─── DATASET ENTRIES ───
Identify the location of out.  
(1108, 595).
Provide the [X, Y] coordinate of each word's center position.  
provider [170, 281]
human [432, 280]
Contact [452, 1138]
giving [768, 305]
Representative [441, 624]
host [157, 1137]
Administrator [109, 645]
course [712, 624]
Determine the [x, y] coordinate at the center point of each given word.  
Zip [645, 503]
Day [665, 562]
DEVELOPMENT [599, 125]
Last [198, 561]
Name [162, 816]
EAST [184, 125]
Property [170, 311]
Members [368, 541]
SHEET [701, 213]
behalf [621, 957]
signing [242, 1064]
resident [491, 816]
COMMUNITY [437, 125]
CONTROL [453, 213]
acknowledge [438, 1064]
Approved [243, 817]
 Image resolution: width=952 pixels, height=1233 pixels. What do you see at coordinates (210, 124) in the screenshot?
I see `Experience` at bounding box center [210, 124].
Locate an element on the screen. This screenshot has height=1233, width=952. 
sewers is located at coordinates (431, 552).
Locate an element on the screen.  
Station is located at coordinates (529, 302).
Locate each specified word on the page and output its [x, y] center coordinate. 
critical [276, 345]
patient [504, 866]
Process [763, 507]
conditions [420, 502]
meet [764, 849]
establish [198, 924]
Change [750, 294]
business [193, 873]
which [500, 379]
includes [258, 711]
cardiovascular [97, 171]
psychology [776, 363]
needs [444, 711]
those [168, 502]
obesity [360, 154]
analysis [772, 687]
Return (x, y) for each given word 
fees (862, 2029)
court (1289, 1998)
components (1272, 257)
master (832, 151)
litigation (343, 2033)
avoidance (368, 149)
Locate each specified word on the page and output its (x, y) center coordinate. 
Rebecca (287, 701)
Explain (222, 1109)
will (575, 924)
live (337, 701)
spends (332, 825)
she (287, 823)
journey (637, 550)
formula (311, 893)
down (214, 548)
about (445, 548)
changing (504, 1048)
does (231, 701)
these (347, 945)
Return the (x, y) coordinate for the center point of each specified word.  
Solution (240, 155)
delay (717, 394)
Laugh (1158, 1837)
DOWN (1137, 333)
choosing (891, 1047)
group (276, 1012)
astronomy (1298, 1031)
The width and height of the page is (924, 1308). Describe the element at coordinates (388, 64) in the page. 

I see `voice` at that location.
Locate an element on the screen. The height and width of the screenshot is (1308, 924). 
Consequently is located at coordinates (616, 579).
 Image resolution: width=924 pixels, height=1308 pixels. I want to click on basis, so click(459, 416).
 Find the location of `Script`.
───
Copy out the items from the line holding "establish [198, 924]" through the end of the items, inclusive, keeping each line as it is.

_RESULT FOR THIS TASK_.
establish [198, 924]
Change [750, 294]
business [193, 873]
which [500, 379]
includes [258, 711]
cardiovascular [97, 171]
psychology [776, 363]
needs [444, 711]
those [168, 502]
obesity [360, 154]
analysis [772, 687]
Return (x, y) for each given word 
fees (862, 2029)
court (1289, 1998)
components (1272, 257)
master (832, 151)
litigation (343, 2033)
avoidance (368, 149)
Locate each specified word on the page and output its (x, y) center coordinate. 
Rebecca (287, 701)
Explain (222, 1109)
will (575, 924)
live (337, 701)
spends (332, 825)
she (287, 823)
journey (637, 550)
formula (311, 893)
down (214, 548)
about (445, 548)
changing (504, 1048)
does (231, 701)
these (347, 945)
Return the (x, y) coordinate for the center point of each specified word.  
Solution (240, 155)
delay (717, 394)
Laugh (1158, 1837)
DOWN (1137, 333)
choosing (891, 1047)
group (276, 1012)
astronomy (1298, 1031)
The width and height of the page is (924, 1308). Describe the element at coordinates (388, 64) in the page. 

I see `voice` at that location.
Locate an element on the screen. The height and width of the screenshot is (1308, 924). 
Consequently is located at coordinates (616, 579).
 Image resolution: width=924 pixels, height=1308 pixels. I want to click on basis, so click(459, 416).
 Find the location of `Script`.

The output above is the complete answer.